Poul Henning Jensen, Denmark
Aarhus University DANDRITE, BiomedicineAuthor Of 1 Presentation
PKR KINASE DIRECTLY REGULATES TAU EXPRESSION AND ALZHEIMER'S DISEASE-RELATED TAU PHOSPHORYLATION
Abstract
Aims
Deposition of extensively hyperphosphorylated tau in specific brain cells is a clear pathological hallmark in Alzheimer’s disease and other tauopathies. Furthermore, the well-established “tau hypothesis” postulate that hyperphosphorylation of tau abolishes its microtubule-stabilizing role, and leaves it vulnerable to self-assembly, thereby promoting neuronal dysfunction and death. This suggests a central role of hyperphosphorylation in tauopathies, but so far no disease-causing kinase has been identified.
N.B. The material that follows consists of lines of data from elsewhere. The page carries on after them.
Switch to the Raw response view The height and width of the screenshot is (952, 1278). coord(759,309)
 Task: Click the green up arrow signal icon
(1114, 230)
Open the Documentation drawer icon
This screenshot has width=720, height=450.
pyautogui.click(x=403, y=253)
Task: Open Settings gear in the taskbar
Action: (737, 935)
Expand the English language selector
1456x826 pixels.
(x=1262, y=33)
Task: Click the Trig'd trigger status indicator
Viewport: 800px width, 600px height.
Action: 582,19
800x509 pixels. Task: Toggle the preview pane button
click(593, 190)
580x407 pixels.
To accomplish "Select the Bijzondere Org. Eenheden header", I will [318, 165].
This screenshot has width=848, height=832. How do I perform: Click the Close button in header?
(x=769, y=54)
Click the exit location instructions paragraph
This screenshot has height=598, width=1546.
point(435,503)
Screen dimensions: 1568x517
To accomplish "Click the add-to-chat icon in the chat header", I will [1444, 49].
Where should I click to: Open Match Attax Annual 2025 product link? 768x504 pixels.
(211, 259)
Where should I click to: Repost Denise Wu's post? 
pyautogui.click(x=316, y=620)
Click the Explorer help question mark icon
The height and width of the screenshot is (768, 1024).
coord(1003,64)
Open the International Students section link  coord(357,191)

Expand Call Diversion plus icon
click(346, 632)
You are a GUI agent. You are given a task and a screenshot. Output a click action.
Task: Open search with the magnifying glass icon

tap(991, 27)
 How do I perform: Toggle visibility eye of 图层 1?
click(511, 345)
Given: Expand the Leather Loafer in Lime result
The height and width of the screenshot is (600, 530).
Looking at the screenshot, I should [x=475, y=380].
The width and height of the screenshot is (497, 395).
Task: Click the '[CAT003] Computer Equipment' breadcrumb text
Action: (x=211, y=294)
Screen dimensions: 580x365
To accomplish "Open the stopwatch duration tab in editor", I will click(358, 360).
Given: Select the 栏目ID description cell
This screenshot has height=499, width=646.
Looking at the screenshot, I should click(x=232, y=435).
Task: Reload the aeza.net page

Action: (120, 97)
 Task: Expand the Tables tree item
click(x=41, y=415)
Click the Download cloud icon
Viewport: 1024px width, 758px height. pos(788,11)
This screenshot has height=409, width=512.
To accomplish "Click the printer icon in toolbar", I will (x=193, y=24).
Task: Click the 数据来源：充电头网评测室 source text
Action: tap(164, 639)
Here we investigate the relationship between acute encephalitis, activation of the inflammation/infection-activated kinase, PKR, and pathological tau phosphorylation.
Methods
PKRs role in tau phosphorylation was assessed via in vitro phosphorylation assays, cellular overexpression of constitutively active PKR, and PKR inhibition in rTg4510 mice brain slices, using specific phospho-tau antibodies. qPCR and microtubule-binding assays were also performed. Finally, to induce acute encephalopathy, robust inflammation, and PKR upregulation, Langat virus was intracranial injected in wild-type mice.
Results
We observe that PKR directly phosphorylates numerous abnormal and disease-modifying residues within tau including Thr181, Ser199/202, Thr231, Ser262, Ser396, Ser404 and Ser409. Similar, we find that these phosphorylations actively displace cellular tau from microtubules. In addition, PKR overexpression and knockdown, respectively, increase and decrease tau protein and mRNA levels in cells. Finally, acute encephalopathy induces robust inflammation and PKR upregulation, accompanied by abnormally phosphorylated full-length- and truncated tau.
Conclusions
These findings indicate that PKR, independent of other kinases, and upon acute brain inflammation, capably trigger pathological modulation of tau, which in turn, might form the initial pathologic seed in several tauopathies such as Alzheimer’s disease and Chronic traumatic encephalopathy where inflammation is severe.